In my 50's gout made the long trip back with the goutiest period of my life, right on schedule for white males with a genetic predisposition. I'm one of the lucky ones because I can take colchichine when I get an attack (like now) and one, two or three pills later it's gone. (I've taken two as of this moment.)

I'm the lucky one because colchichine makes some people horribly sick to their stomach. I know an ace SEO consultant, Robert Wright, who puked like a frat boy when he took it so now he won't. Our conversation on the topic went like this:

Me: "So you got sick when you took colchichine?"

Him: "Terrible."

Me: "You puked."

Him: "Many times."

Me: "But the gout went away after you puked, right?"

Him: "That's true."

Me: "My advice is to just take the colchichine and puke your guts out. It's worth it to get rid of the gout."

There's a twist to this story. Somehow the drug company behind colchichine has managed to make it un-generic again. By my reckoning the cost has gone from $4 a bottle to $10 a pill.

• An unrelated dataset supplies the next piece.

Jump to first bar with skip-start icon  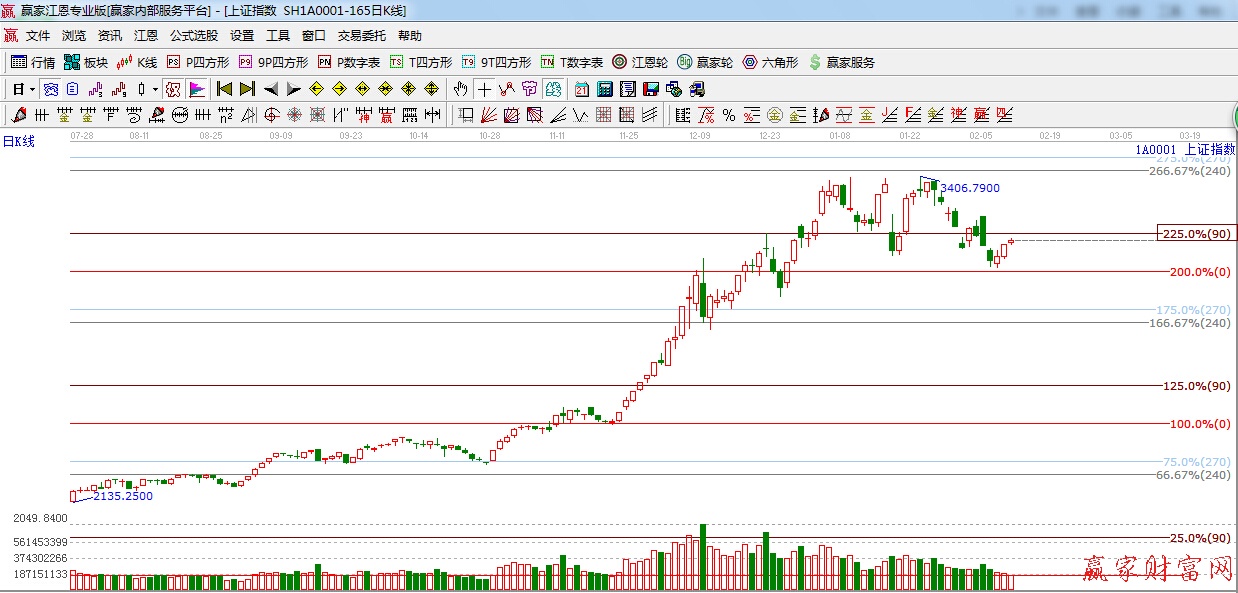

Serves you right to suffer, baby.

A final word on cherries. People who find out I have gout feel compelled to tell me to eat cherries. One of my high school friends with gout, Steve Adams, tells me that cherries always do the trick for him.

I'm here to tell you that the next person who tells me cherries will cure my gout will have to swallow my pits. Guess what? Gout is bigger than cherries and not caused by port.

Gout as metaphor: sometimes inexplicably painful but it does respond to medication. Just like life.